Следующие сообщения о нашем Гансе охватывают период с 1 по 17 марта. Месячная пауза вскоре получит свое объяснение.
После разъяснения[13] следует более спокойный период, когда Ганса без особого труда можно подвигнуть ежедневно гулять в городском парке. Его страх лошадей все больше и больше превращается в навязчивое желание смотреть на лошадей. Он говорит: «Я должен смотреть на лошадей, и тогда я боюсь».
После инфлюэнцы, которая на две недели приковывает его к постели, фобия опять настолько усиливается, что его невозможно побудить выйти из дому; в крайнем случае он выходит на балкон. Каждую неделю по воскресеньям он ездит со мной в Лайнц[14], так как в этот день на улице можно увидеть мало экипажей, а путь до станции короткий. В Лайнце он однажды отказывается выйти из сада погулять на улицу, потому что перед садом стоит экипаж. Еще через неделю, которую ему приходится оставаться дома, так как у него были вырезаны миндалины, фобия опять очень усиливается. Хотя он выходит на балкон, но не идет гулять, то есть он сразу поворачивает обратно, когда подходит к воротам.
В воскресенье, 1 марта, по дороге на вокзал у меня завязывается с ним следующий разговор. Я пытаюсь снова ему объяснить, что лошади не кусаются. Он: «Но белые лошади кусаются; в Гмундене есть белая лошадь, которая кусается. Когда протягивают палец, она кусает». (Я замечаю, что он говорит «палец», а не «руку».) Затем он рассказывает следующую историю, которую я здесь воспроизвожу более связно: «Когда Лизи уезжала, перед ее домом стоял экипаж с белой лошадью, который должен был отвезти багаж на вокзал. (Лизи, как он мне рассказывает, это девочка, жившая в соседнем доме.) Ее отец стоял близко около лошади, лошадь повернула голову (чтобы до него дотронуться), и он сказал Лизи: „Не подноси пальцы к белой лошади, а то она тебя укусит“». На это я говорю: «Слушай, мне кажется, что ты имеешь в виду не лошадь, а пипику, которую не нужно трогать рукой».
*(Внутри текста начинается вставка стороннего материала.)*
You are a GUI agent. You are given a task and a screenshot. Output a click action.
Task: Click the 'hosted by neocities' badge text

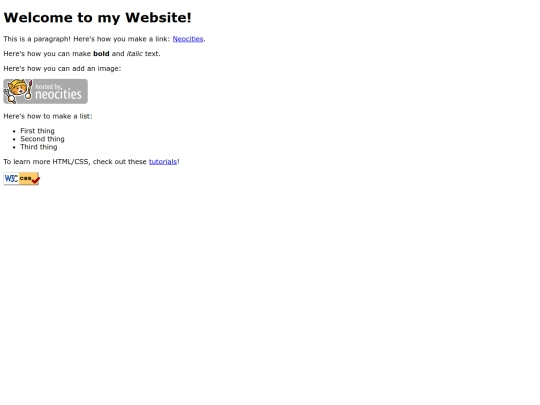(58, 92)
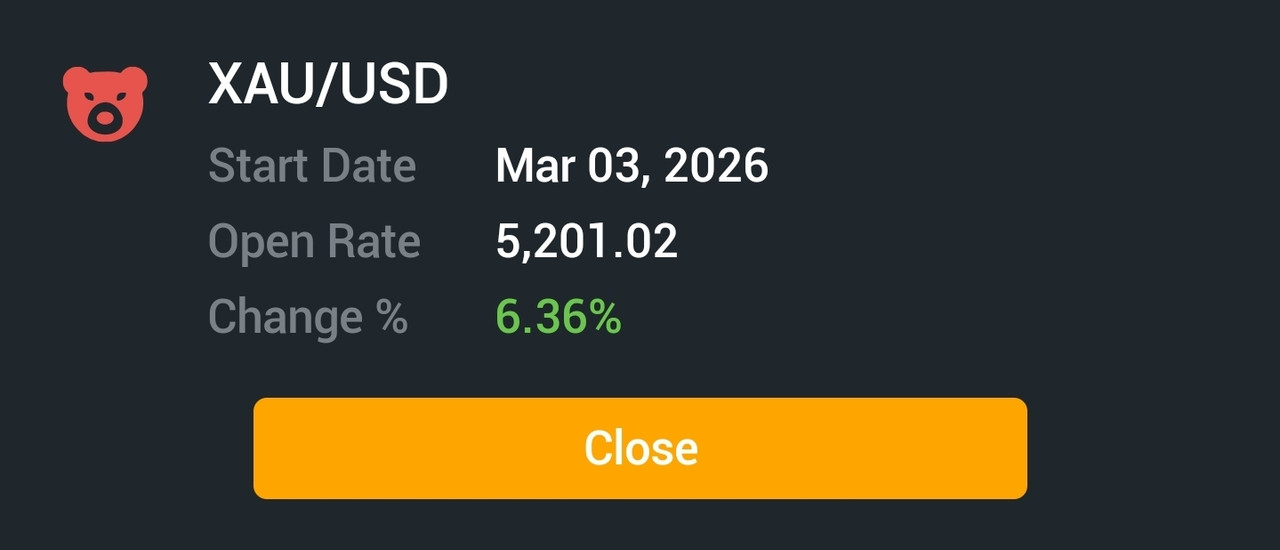Viewport: 1280px width, 550px height.
Task: Click the Start Date label
Action: (312, 166)

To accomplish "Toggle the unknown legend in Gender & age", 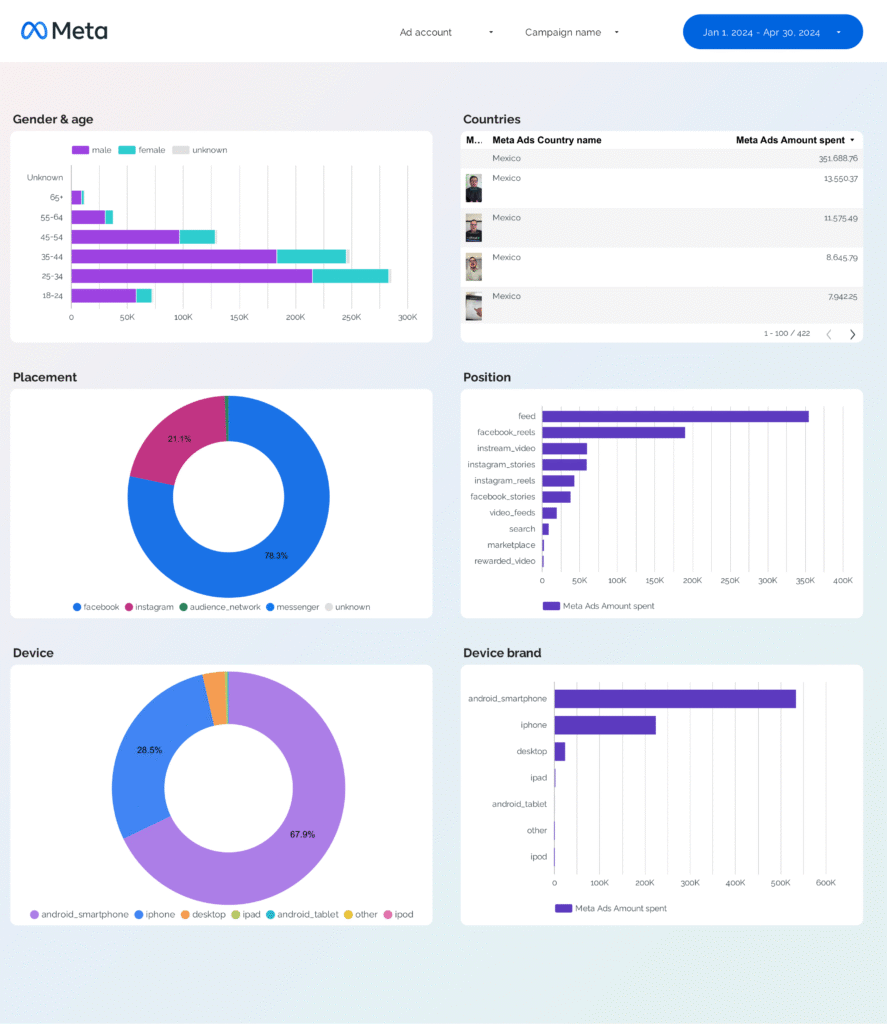I will point(200,150).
Он. Но ведь пипика не кусается?
Я. И все же.
На что он мне живо старается доказать, что это действительно была белая лошадь[15].
2 марта, когда он снова боится, я ему говорю: «Знаешь что? Глупость (так он называет свою фобию) ослабнет, если ты будешь чаще гулять. Теперь она так сильна, потому что из-за болезни ты не выходил из дому».
Он: О нет, она так сильна потому, что я снова каждую ночь трогаю рукой пипику.
Итак, врач и пациент, отец и сын, сходятся на том, что главную роль в патогенезе нынешнего состояния приписывают привыканию к онанизму. Но хватает и указаний на значение других моментов.
3 марта к нам пришла новая служанка, которая вызвала его особое расположение. Так как при уборке комнат она сажает его на себя, он называет ее только «моя лошадка» и всегда держит ее за юбку, выкрикивая: «Но!» 10 марта он говорит этой няне: «Если вы сделаете то-то и то-то, то должны будете совершенно раздеться, даже снять сорочку». (Он думает – в наказание, но за этим легко распознать желание.)
Она. Ну и что тут такого? Тогда я себе подумаю, что у меня нет денег на платье.
Он. Но это же срам, ведь все увидят пипику.
Старое любопытство, брошенное на новый объект, и, как это подобает периодам вытеснения, прикрытое морализирующей тенденцией!
Утром 13 марта я говорю Гансу: «Знаешь, если ты больше не будешь трогать рукой пипику, твоя глупость ослабнет».
Ганс. Но я больше не трогаю рукой пипику.
Я. Но тебе всегда этого хочется.
Ганс. Пусть так, но «хотеть» – это не «делать», а «делать» – это не «хотеть»(!!).
Я. Но чтобы тебе не хотелось, сегодня ты будешь спать в мешке.